• **Things to do**
1/ Using the court excerpt, what are the answers to these?
(a) In what year was there a dispute over the land involving an allegation of trespass?
(b) Which Defendant is described as unregistered?
(c) Provisions of which Act were relied on?
2/ Can you quote the court excerpt word for word, starting at "41.It was argued" and ending at "cited in support."?

• **Source excerpt**
------------------------------------------------

41.It was argued that the Plaintiff did not produce any evidence to demonstrate the legality of the title which lease was extended after its expiry. There was a dispute in respect to the land in 1997 in relation to the allegation of trespass and hence confirmation that the Defendants were already in the land by then. The cases of Herbet Martin & 2 Others =Versus= Margaret J. Kamau & 5 Others [2016] eKLR, Munyu Maina =Versus= Hiram Gathiha Maina [2013] eKLR and Alice Chemutai Too =Versus= Nickson Kipkemu Korir & 2 Others 2013 eKLR were cited in support.
42.As to whether the Defendants should be lawfully registered as proprietor of the suit property by dint of having ancestral rights to the land, it was submitted that the 9th Defendant though unregistered did not negate the fact that the suit property was communal land and they ought to have been registered as owners of the land. Reliance was placed on various provisions of the Community Land Act.

------------------------------------------------

• **Provided material**
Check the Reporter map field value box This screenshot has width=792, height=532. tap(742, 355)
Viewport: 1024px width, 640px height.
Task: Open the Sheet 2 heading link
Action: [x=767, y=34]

------------------------------------------------

• **Complete answers**
1/
(a) 1997
(b) The 9th Defendant
(c) The Community Land Act

2/
41.It was argued that the Plaintiff did not produce any evidence to demonstrate the legality of the title which lease was extended after its expiry. There was a dispute in respect to the land in 1997 in relation to the allegation of trespass and hence confirmation that the Defendants were already in the land by then. The cases of Herbet Martin & 2 Others =Versus= Margaret J. Kamau & 5 Others [2016] eKLR, Munyu Maina =Versus= Hiram Gathiha Maina [2013] eKLR and Alice Chemutai Too =Versus= Nickson Kipkemu Korir & 2 Others 2013 eKLR were cited in support.